The government of Canada on Oct. 7 officially asked the World Trade Organization (WTO) to convene a panel to investigate the U.S. mandatory country of origin labeling (COOL) law for imported meat. Canada's request for a panel comes after two rounds of WTO consultations with the U.S. failed to resolve the issue, according to a news release from the Canadian government. Panels are the next step in the WTO's dispute settlement process. 
In a joint statement, USDA Secretary Tom Vilsack and U.S. Trade Representative Ron Kirk said, “We regret that formal consultations have not been successful in resolving Canada's concerns over country of origin labeling (COOL)  required by the 2008 Farm Bill for certain agricultural products.
“We believe that our implementation of COOL provides information to consumers in a manner consistent with our WTO commitments.
“Countries have agreed since long before the existence of WTO that COOL is a legitimate policy. It is common for other countries to require that goods be labeled as to their origin.
“We hope to continue to work with Canada to resolve this issue amicably.”
According to the National Cattle-men's Beef Association (NCBA) , Canada's decision to move forward with its complaint is unfortunate due to the potential retaliatory action that could be taken against U.S. beef.

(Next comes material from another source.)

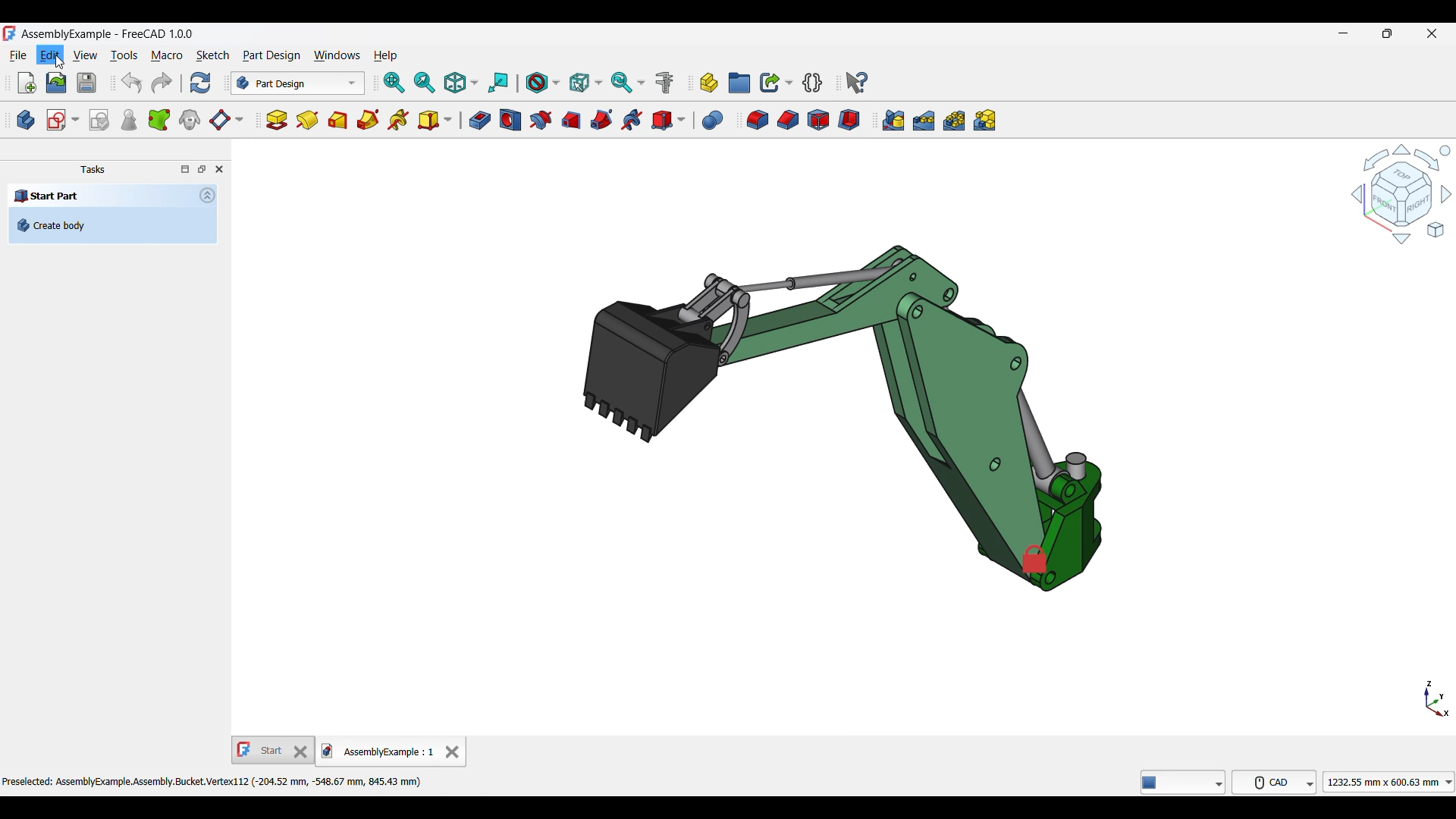 Image resolution: width=1456 pixels, height=819 pixels. What do you see at coordinates (368, 120) in the screenshot?
I see `Additve pipe` at bounding box center [368, 120].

“Since COOL was first proposed, we've continued to have concerns about its potential implications on our relationship with our top two trading partners — not to mention its impact on domestic feeder cattle markets at our borders to the North and South,” NCBA said in a statement.
“The U.S. imports and adds value to Mexican and Canadian livestock through our feedlots, processing and infrastructure; and we export this value-added finished product back to Mexican and Canadian consumers. Any disruptions to either of these markets will have a significant economic impact on our industry. Unfortunately, it's becoming clear that COOL has damaged these critically important trading relationships, and is not putting any additional money into the pockets of cattlemen.
“Canada and Mexico are our top two trading partners, together accounting for 59% of total U.S. beef, beef variety meat and processed beef product export revenues last year. It is likely that Mexico will join Canada in proceeding with a formal WTO dispute settlement process,” NCBA said.